# taz.de -- Israels Taktik der gezielten Tötungen: Vergeltung für jeden Angriff
       
       > Diejenigen zu töten, die Terror gegen Israelis planen und ausführen, ist
       > keine neue Taktik. Zahlt Israel dafür langfristig einen zu hohen Preis?
       
 (IMG) Bild: Der Sarg von Hamas-Führer Saleh al-Arouri wird durch Beirut getragen, 4. Januar 2023
       
       Noch sind die genauen Umstände des Todes von Salah al-Aruri am Dienstag im
       Süden der libanesischen Hauptstadt Beirut nicht geklärt. Doch bezweifelt
       kaum jemand, dass Israel für das Attentat verantwortlich ist. Die Nummer
       zwei der Hamas-Führung sei bei einem „hinterhältigen israelischen Angriff“
       gestorben, erklärte Hisbollah-Chef Hassan Nasrallah bei einer Rede am
       Mittwoch. Bekannt hat sich Israel zu dem mutmaßlich per Drohne erfolgten
       Angriff bisher nicht.
       
       Gezielte Tötungen gehören seit Jahrzehnten zum Repertoire israelischer
       Geheimdienste und Sicherheitsbehörden. Der Ruf des israelischen
       Auslandsgeheimdienstes Mossad beruht nicht zuletzt auf einer Reihe von
       spektakulären Attentaten und Entführungen, darunter die Festnahme [1][des
       Naziverbrechers Adolf Eichmann] in Argentinien 1960 oder der Mord an dem
       Waffenhändler Gerald Bull 1990, der für den irakischen Diktator Saddam
       Hussein Geschütze bauen wollte.
       
       Nachdem die Hamas bei ihrem beispiellosen Überfall am 7. Oktober rund 1.200
       Menschen in Israel ermordete, hatte die israelische Führung gewarnt: Die
       Drahtzieher des Angriffs sollen sich an keinem Ort der Welt mehr sicher
       fühlen.

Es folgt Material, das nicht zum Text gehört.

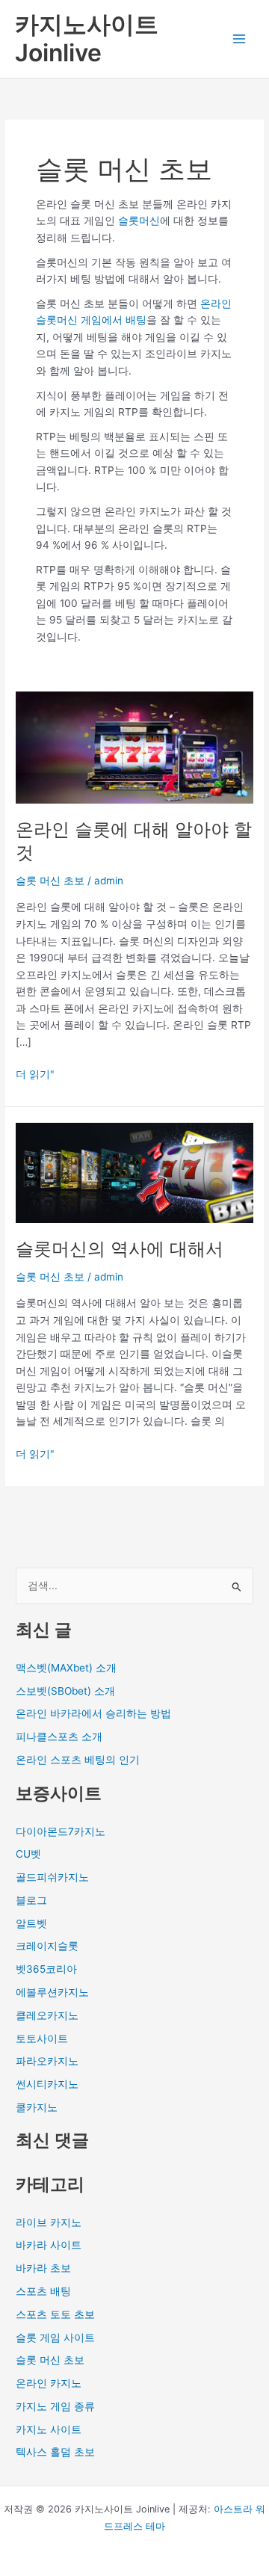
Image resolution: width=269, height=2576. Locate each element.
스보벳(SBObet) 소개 (65, 1691)
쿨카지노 (37, 2107)
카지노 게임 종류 (55, 2406)
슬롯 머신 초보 (50, 881)
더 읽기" (35, 1073)
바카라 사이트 (48, 2245)
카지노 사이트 (48, 2429)
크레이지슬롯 (47, 1946)
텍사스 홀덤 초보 (55, 2452)
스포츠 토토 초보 (55, 2314)
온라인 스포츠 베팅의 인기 (78, 1760)
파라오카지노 (47, 2061)
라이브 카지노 (48, 2222)
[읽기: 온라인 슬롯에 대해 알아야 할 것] (134, 747)
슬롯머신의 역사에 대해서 (119, 1249)
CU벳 (28, 1854)
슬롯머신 (139, 221)
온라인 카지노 (48, 2383)
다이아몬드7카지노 (60, 1831)
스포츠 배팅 (43, 2291)
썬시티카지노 (47, 2084)
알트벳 (31, 1923)
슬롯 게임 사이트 (55, 2338)
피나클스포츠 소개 (59, 1737)
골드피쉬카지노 (52, 1877)
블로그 (31, 1900)
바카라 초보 (43, 2268)
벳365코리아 (46, 1969)
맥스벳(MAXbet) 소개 (66, 1668)
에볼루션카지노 (52, 1992)
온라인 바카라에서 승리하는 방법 (93, 1713)
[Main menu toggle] (239, 39)
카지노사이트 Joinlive (86, 38)
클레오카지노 (47, 2015)
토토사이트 (42, 2039)
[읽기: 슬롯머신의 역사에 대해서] (134, 1171)
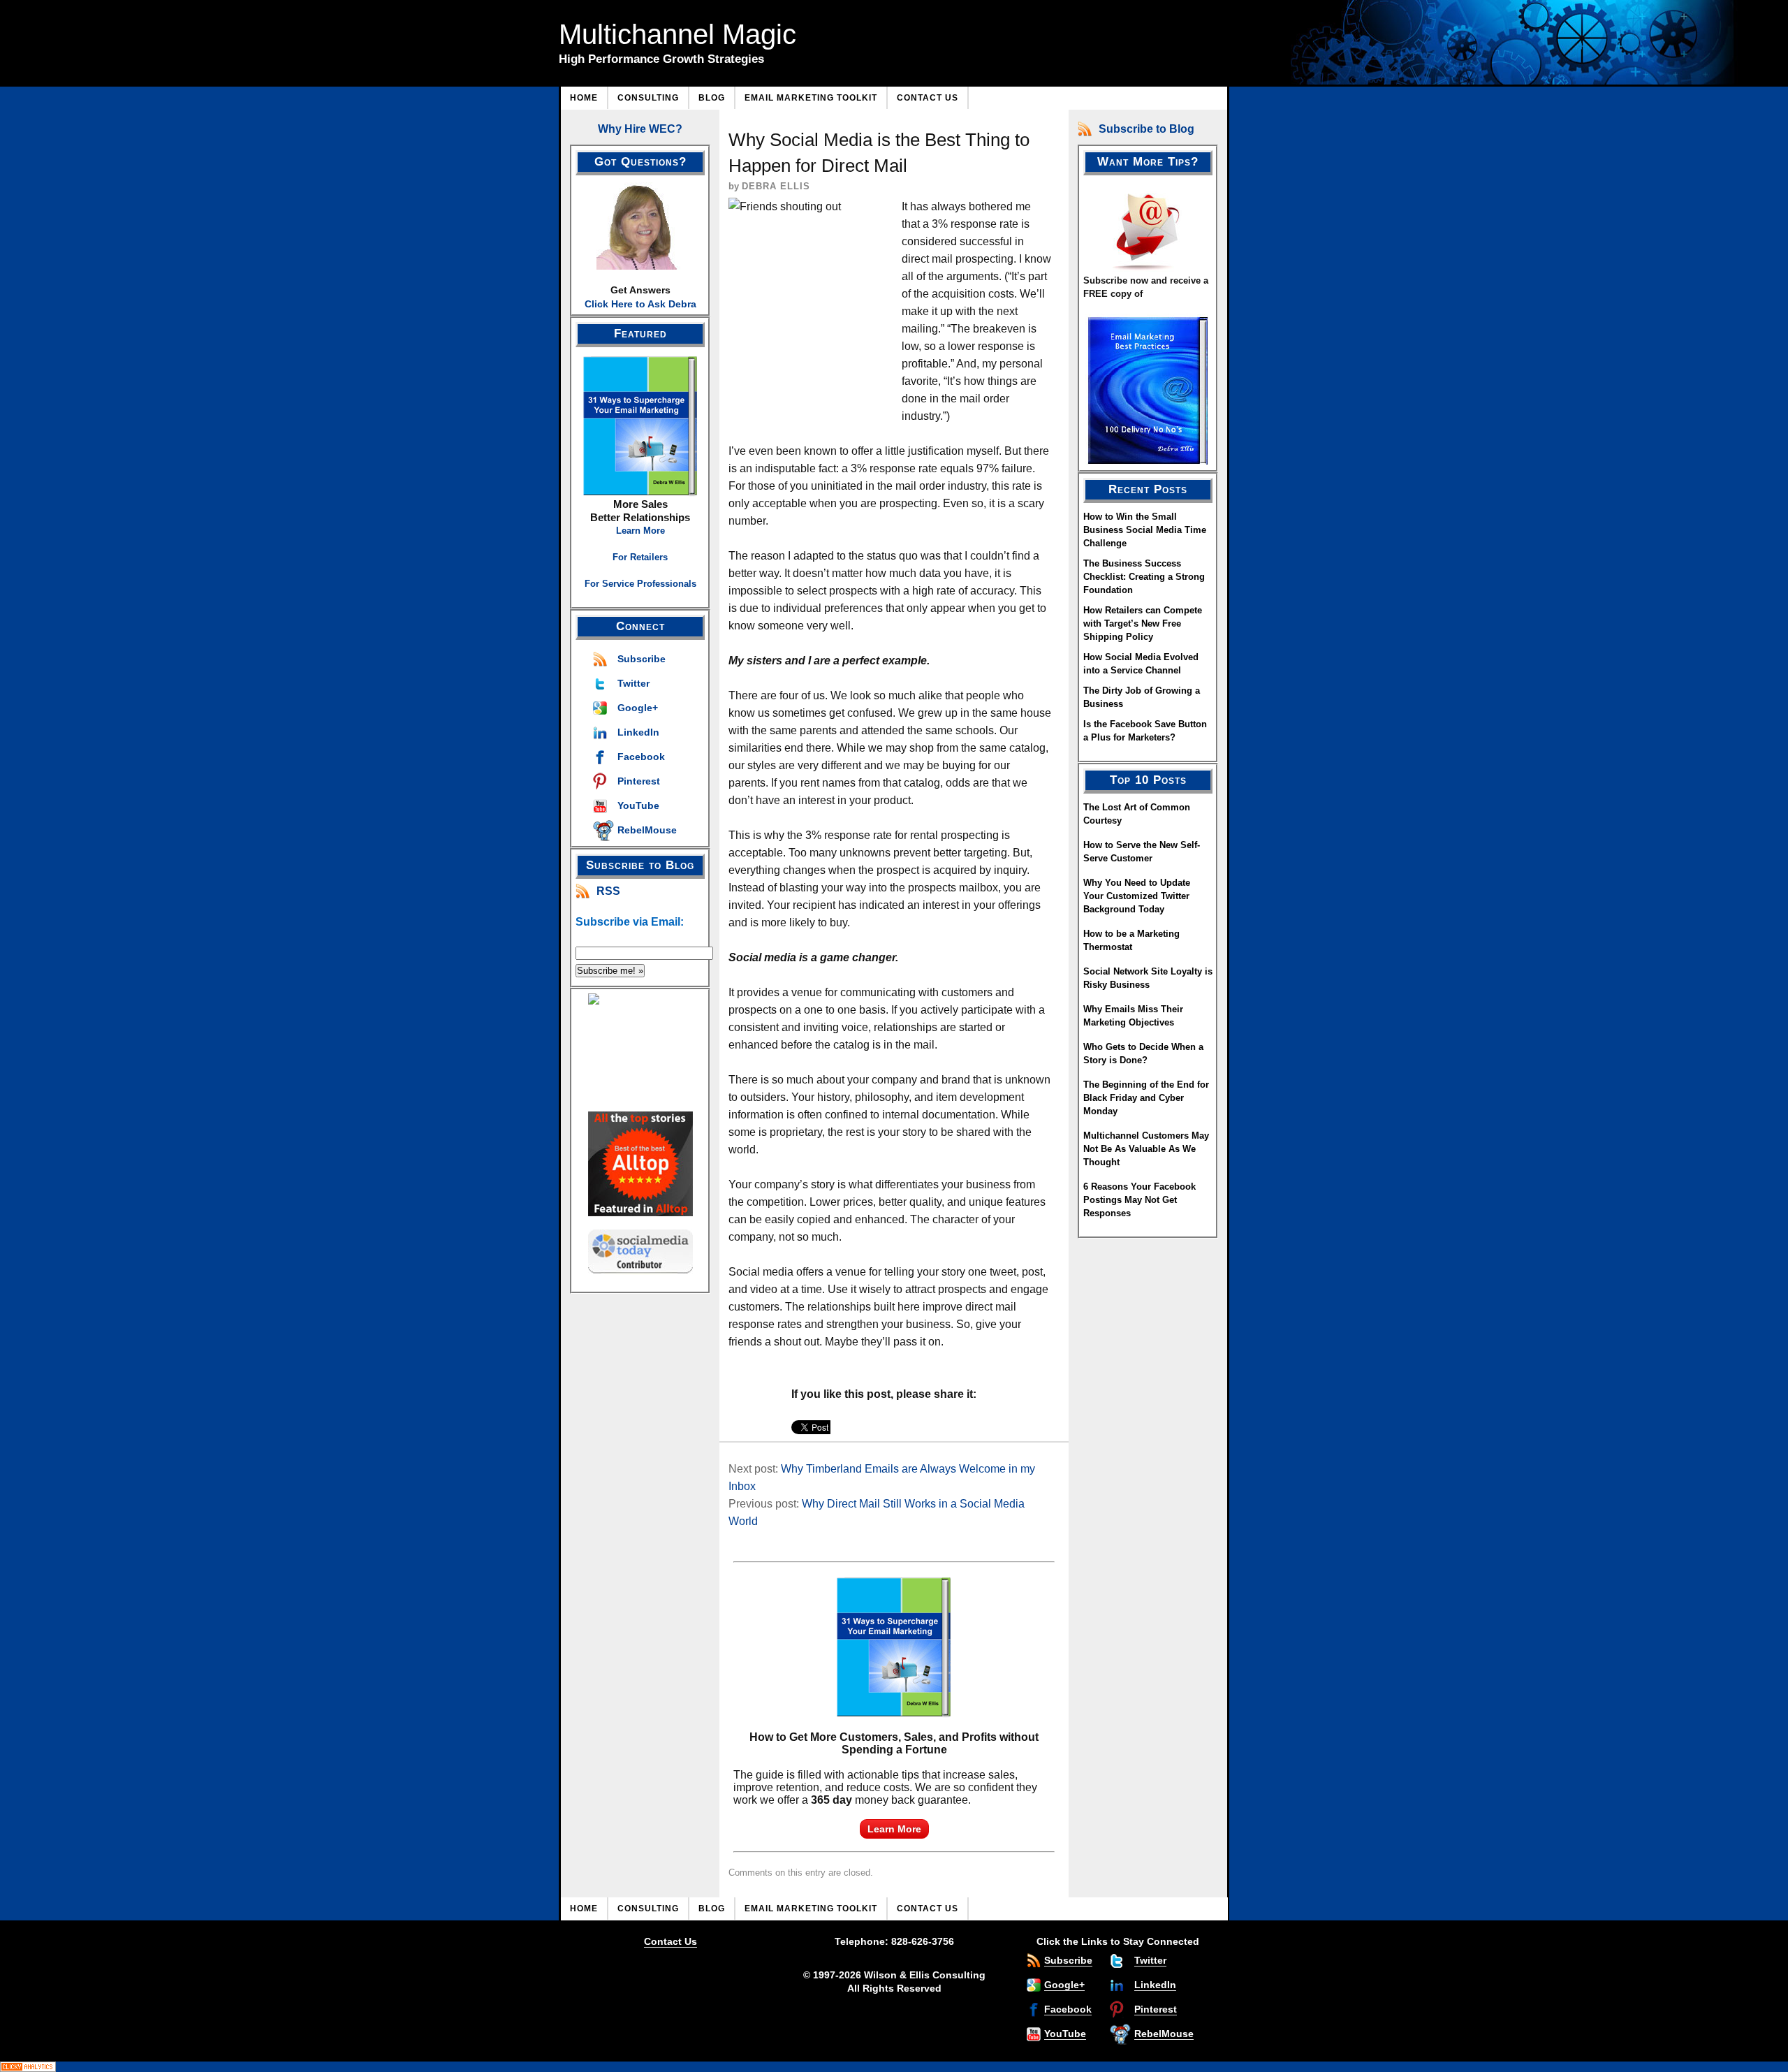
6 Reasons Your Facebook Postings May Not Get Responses (1139, 1199)
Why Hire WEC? (640, 129)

Der Angriff auf al-Aruri in Beirut zeigt, dass die Warnung wohl
       ernst zu nehmen war. Ein hoher US-Beamter ließ laut einem Bericht der New
       York Times durchblicken: „Das ist erst der Anfang, es wird Jahre so
       weitergehen.“
       
       Doch der Angriff wirft auch Fragen auf: Droht ein solches Vorgehen die
       Region weiter zu destabilisieren? Bringt es Israel mehr Sicherheit? Und ist
       es überhaupt zulässig und legitim?
       
       ## Angriff auf ein militärisches Ziel in einem verfeindeten Land
       
       Al-Aruri hatte als Vizechef innerhalb der Hamas ein offiziell eher
       politisches Amt und befand sich in Beirut zudem weitab der Kampfhandlungen.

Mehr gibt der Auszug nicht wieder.